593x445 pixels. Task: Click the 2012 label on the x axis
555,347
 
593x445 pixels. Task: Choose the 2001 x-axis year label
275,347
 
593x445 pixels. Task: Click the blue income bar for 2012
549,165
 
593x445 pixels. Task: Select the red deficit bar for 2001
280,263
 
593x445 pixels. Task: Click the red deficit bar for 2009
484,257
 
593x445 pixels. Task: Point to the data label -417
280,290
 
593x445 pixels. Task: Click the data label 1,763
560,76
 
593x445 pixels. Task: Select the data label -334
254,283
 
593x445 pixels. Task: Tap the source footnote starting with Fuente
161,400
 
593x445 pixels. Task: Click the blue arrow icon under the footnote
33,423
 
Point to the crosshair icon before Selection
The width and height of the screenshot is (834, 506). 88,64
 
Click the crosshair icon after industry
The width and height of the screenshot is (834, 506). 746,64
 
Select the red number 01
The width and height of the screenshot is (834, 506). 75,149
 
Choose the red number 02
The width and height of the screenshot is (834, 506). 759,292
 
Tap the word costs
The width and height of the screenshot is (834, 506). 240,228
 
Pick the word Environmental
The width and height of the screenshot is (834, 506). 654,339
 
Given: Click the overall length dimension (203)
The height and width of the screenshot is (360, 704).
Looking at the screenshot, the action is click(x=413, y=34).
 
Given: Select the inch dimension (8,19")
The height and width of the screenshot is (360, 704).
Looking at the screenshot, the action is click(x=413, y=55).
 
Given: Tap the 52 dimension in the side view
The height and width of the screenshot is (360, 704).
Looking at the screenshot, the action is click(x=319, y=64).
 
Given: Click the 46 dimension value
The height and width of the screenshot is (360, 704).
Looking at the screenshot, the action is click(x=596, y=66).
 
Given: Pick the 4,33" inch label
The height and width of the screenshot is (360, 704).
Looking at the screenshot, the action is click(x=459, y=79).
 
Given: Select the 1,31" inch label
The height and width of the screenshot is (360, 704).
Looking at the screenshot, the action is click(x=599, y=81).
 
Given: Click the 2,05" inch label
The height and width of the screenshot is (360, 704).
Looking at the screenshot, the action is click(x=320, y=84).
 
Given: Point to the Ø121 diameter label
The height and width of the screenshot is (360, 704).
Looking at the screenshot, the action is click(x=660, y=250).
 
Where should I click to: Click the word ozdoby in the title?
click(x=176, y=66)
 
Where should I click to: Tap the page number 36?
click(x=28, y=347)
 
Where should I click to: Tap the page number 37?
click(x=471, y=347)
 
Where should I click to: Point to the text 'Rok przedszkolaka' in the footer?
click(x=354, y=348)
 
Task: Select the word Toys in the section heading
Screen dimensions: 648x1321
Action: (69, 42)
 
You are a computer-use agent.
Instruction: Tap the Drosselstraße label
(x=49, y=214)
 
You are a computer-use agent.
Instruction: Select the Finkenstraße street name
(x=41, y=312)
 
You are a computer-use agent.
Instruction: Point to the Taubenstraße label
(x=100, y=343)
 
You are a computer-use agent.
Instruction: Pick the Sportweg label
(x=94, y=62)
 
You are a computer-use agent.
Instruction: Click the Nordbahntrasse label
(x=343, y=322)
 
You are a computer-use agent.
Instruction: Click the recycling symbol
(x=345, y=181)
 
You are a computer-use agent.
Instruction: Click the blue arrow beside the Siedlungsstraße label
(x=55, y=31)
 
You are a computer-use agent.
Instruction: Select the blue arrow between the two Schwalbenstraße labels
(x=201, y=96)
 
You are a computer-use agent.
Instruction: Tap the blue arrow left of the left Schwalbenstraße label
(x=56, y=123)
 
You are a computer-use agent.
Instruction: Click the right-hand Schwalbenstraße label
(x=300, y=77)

- _WHAT IS NEEDED_
Copy all of the records above word for word, keeping every line unchanged.

- _WRITTEN ANSWER_
593x445 pixels. Task: Click the 2012 label on the x axis
555,347
 
593x445 pixels. Task: Choose the 2001 x-axis year label
275,347
 
593x445 pixels. Task: Click the blue income bar for 2012
549,165
 
593x445 pixels. Task: Select the red deficit bar for 2001
280,263
 
593x445 pixels. Task: Click the red deficit bar for 2009
484,257
 
593x445 pixels. Task: Point to the data label -417
280,290
 
593x445 pixels. Task: Click the data label 1,763
560,76
 
593x445 pixels. Task: Select the data label -334
254,283
 
593x445 pixels. Task: Tap the source footnote starting with Fuente
161,400
 
593x445 pixels. Task: Click the blue arrow icon under the footnote
33,423
 
Point to the crosshair icon before Selection
The width and height of the screenshot is (834, 506). 88,64
 
Click the crosshair icon after industry
The width and height of the screenshot is (834, 506). 746,64
 
Select the red number 01
The width and height of the screenshot is (834, 506). 75,149
 
Choose the red number 02
The width and height of the screenshot is (834, 506). 759,292
 
Tap the word costs
The width and height of the screenshot is (834, 506). 240,228
 
Pick the word Environmental
The width and height of the screenshot is (834, 506). 654,339
 
Given: Click the overall length dimension (203)
The height and width of the screenshot is (360, 704).
Looking at the screenshot, the action is click(x=413, y=34).
 
Given: Select the inch dimension (8,19")
The height and width of the screenshot is (360, 704).
Looking at the screenshot, the action is click(x=413, y=55).
 
Given: Tap the 52 dimension in the side view
The height and width of the screenshot is (360, 704).
Looking at the screenshot, the action is click(x=319, y=64).
 
Given: Click the 46 dimension value
The height and width of the screenshot is (360, 704).
Looking at the screenshot, the action is click(x=596, y=66).
 
Given: Pick the 4,33" inch label
The height and width of the screenshot is (360, 704).
Looking at the screenshot, the action is click(x=459, y=79).
 
Given: Select the 1,31" inch label
The height and width of the screenshot is (360, 704).
Looking at the screenshot, the action is click(x=599, y=81).
 
Given: Click the 2,05" inch label
The height and width of the screenshot is (360, 704).
Looking at the screenshot, the action is click(x=320, y=84).
 
Given: Point to the Ø121 diameter label
The height and width of the screenshot is (360, 704).
Looking at the screenshot, the action is click(x=660, y=250).
 
Where should I click to: Click the word ozdoby in the title?
click(x=176, y=66)
 
Where should I click to: Tap the page number 36?
click(x=28, y=347)
 
Where should I click to: Tap the page number 37?
click(x=471, y=347)
 
Where should I click to: Point to the text 'Rok przedszkolaka' in the footer?
click(x=354, y=348)
 
Task: Select the word Toys in the section heading
Screen dimensions: 648x1321
Action: (69, 42)
 
You are a computer-use agent.
Instruction: Tap the Drosselstraße label
(x=49, y=214)
 
You are a computer-use agent.
Instruction: Select the Finkenstraße street name
(x=41, y=312)
 
You are a computer-use agent.
Instruction: Point to the Taubenstraße label
(x=100, y=343)
 
You are a computer-use agent.
Instruction: Pick the Sportweg label
(x=94, y=62)
 
You are a computer-use agent.
Instruction: Click the Nordbahntrasse label
(x=343, y=322)
 
You are a computer-use agent.
Instruction: Click the recycling symbol
(x=345, y=181)
 
You are a computer-use agent.
Instruction: Click the blue arrow beside the Siedlungsstraße label
(x=55, y=31)
 
You are a computer-use agent.
Instruction: Select the blue arrow between the two Schwalbenstraße labels
(x=201, y=96)
 
You are a computer-use agent.
Instruction: Tap the blue arrow left of the left Schwalbenstraße label
(x=56, y=123)
 
You are a computer-use agent.
Instruction: Click the right-hand Schwalbenstraße label
(x=300, y=77)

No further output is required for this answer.